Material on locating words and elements
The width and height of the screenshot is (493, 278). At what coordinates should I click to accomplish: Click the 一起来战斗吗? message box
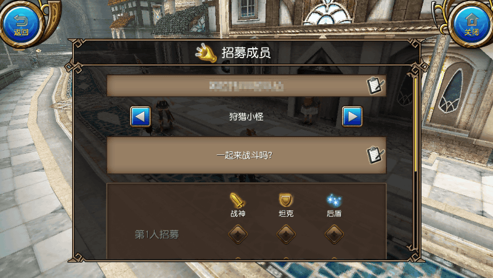tap(247, 155)
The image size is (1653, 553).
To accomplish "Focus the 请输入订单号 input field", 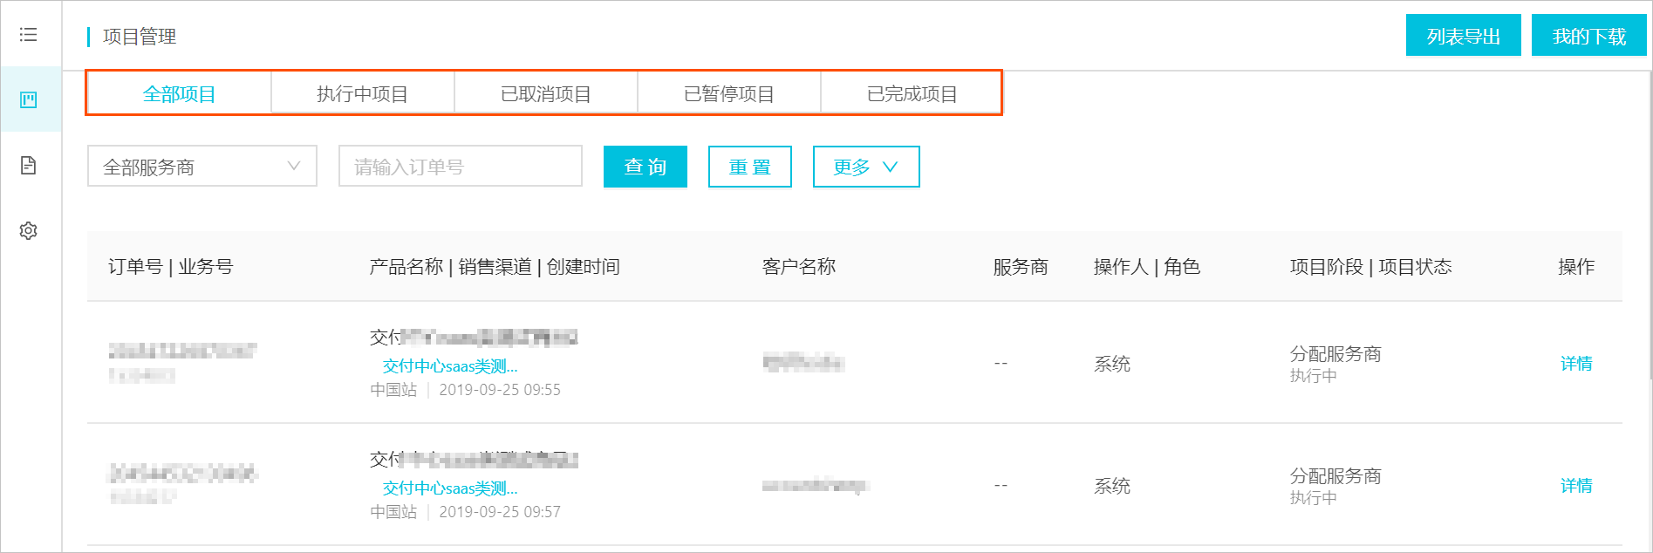I will [x=461, y=167].
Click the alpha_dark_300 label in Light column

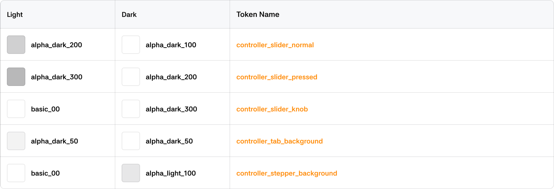(57, 77)
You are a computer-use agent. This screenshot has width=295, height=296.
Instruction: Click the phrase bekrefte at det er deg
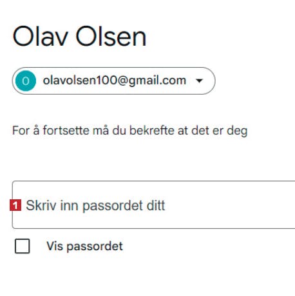pyautogui.click(x=189, y=131)
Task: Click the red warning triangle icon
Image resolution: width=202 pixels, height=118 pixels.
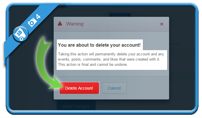Action: coord(60,24)
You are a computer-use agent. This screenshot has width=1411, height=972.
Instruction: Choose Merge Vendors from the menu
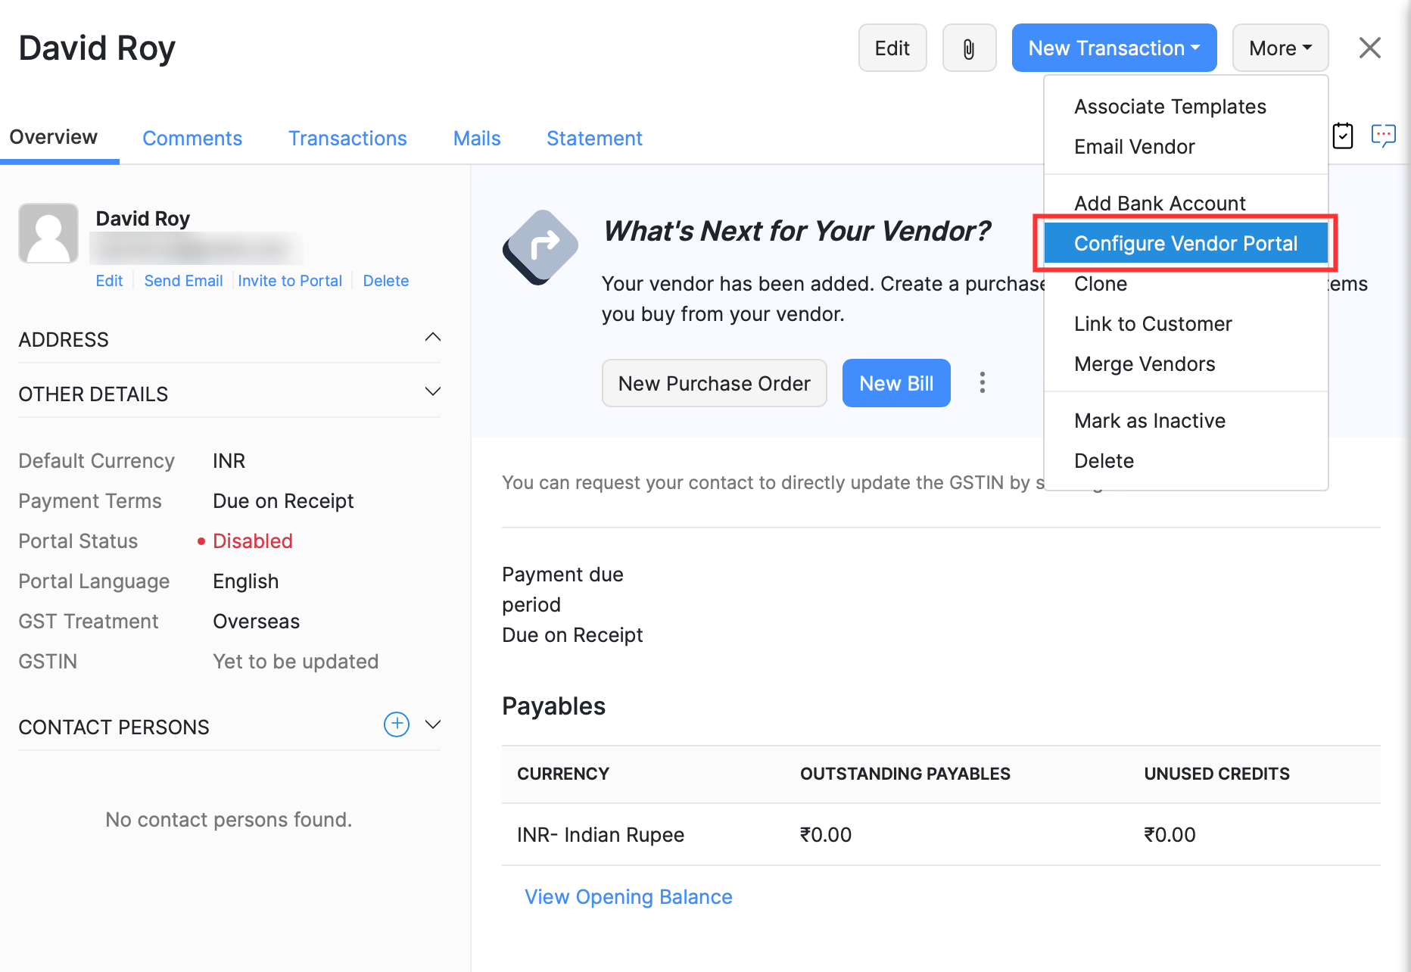tap(1145, 363)
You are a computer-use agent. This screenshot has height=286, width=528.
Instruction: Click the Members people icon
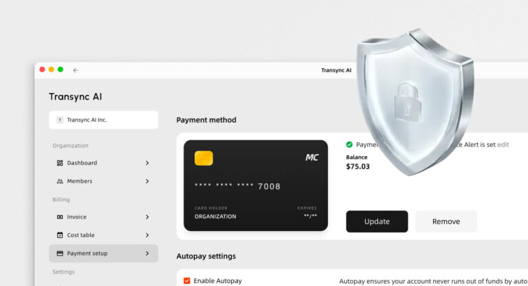[x=60, y=182]
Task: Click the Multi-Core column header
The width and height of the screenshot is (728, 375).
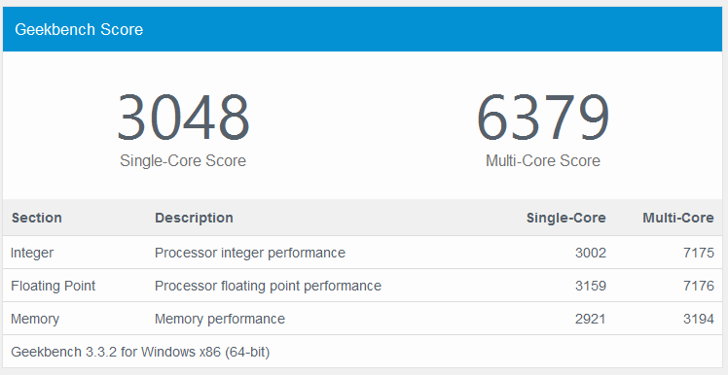Action: (678, 218)
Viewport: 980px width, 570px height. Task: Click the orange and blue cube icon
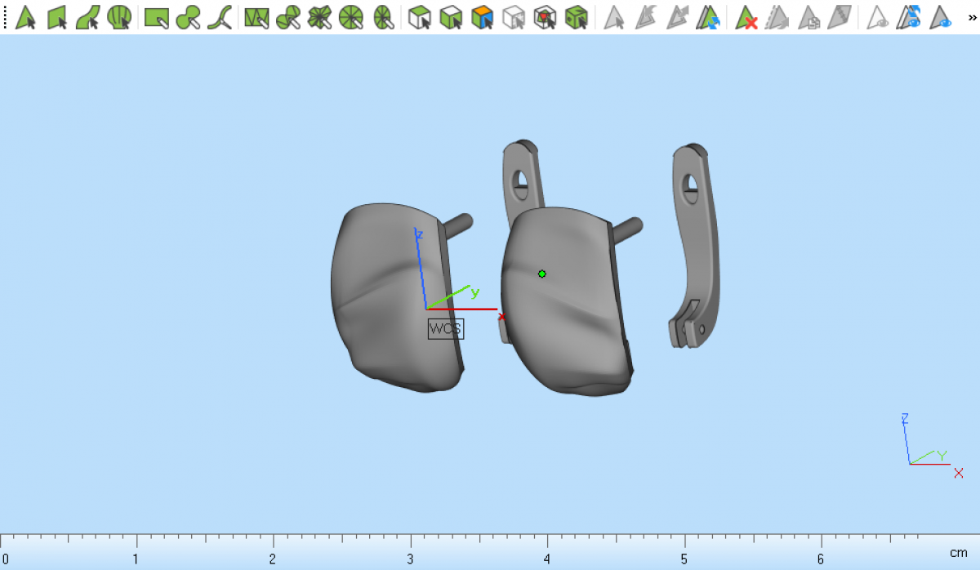pyautogui.click(x=483, y=17)
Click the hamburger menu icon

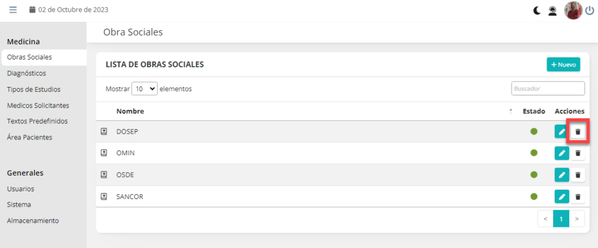click(13, 10)
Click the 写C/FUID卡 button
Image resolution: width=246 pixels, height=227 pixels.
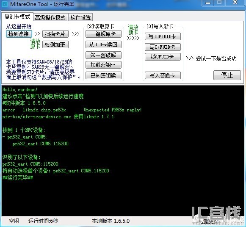coord(163,47)
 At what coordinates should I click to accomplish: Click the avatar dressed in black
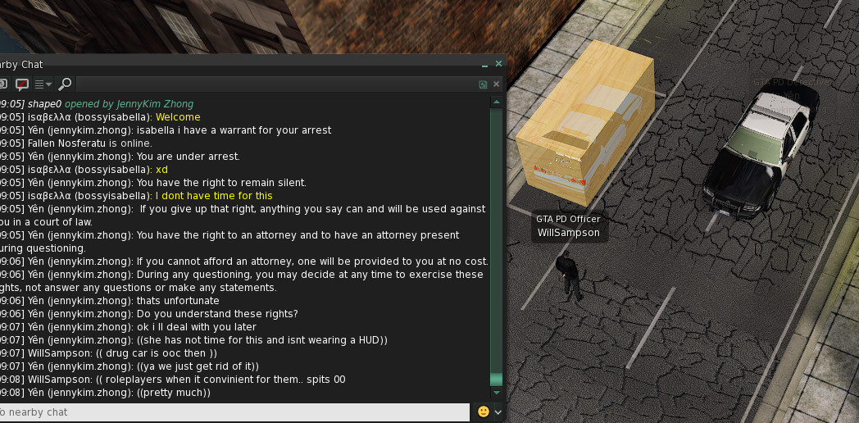[569, 275]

## Job
Rewrite everything from the line containing "has height=286, width=528." down to the end of the material, replacing "icon" with "symbol" and leaving all else unchanged. Omit the pictures from your answer.

## Worked solution
You are a computer-use agent. This screenshot has height=286, width=528.
Instruction: Click the Members people symbol
[x=60, y=182]
Task: Click the Multi-Core column header
The width and height of the screenshot is (728, 375).
Action: (678, 218)
Viewport: 980px width, 570px height. Task: Click the orange and blue cube symbol
pyautogui.click(x=483, y=17)
Click the hamburger menu symbol

click(13, 10)
Click the 写C/FUID卡 button
Image resolution: width=246 pixels, height=227 pixels.
coord(163,47)
 At what coordinates should I click to accomplish: Click the avatar dressed in black
[569, 275]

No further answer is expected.